> _ACTIVITY_
Pick out every line in the data below that holds "agent".

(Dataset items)
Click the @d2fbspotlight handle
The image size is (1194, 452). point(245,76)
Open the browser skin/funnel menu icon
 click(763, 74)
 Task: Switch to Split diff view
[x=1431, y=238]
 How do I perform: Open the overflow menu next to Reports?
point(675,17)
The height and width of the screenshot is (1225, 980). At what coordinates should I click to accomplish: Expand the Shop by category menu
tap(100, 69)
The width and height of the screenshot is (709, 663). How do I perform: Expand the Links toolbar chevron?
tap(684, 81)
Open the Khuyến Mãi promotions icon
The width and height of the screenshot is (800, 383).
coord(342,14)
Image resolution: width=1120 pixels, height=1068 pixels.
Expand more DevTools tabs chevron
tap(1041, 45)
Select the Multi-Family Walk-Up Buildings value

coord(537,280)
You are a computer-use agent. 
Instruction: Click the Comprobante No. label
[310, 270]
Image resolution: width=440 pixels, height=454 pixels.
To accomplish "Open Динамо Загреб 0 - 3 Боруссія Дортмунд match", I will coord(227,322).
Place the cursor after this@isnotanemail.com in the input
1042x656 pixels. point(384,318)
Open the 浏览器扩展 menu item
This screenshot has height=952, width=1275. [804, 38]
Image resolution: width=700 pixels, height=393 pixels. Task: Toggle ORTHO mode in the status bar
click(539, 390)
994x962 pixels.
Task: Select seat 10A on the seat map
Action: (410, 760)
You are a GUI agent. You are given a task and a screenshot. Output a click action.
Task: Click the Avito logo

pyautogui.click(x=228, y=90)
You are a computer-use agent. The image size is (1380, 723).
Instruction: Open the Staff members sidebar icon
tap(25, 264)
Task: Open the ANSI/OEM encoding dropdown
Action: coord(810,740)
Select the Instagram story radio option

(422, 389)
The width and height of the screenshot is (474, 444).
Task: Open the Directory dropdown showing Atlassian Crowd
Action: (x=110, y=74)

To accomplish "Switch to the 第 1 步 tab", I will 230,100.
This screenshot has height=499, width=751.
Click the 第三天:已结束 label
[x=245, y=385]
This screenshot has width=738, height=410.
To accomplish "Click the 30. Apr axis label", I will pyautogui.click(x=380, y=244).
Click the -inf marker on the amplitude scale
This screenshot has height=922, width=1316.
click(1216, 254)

> _RESPONSE TO THE TASK_
You are a computer-use agent. 
You are a GUI agent. You are given a task and a screenshot. Output a click action.
You are a computer-use agent. The image size is (1380, 723).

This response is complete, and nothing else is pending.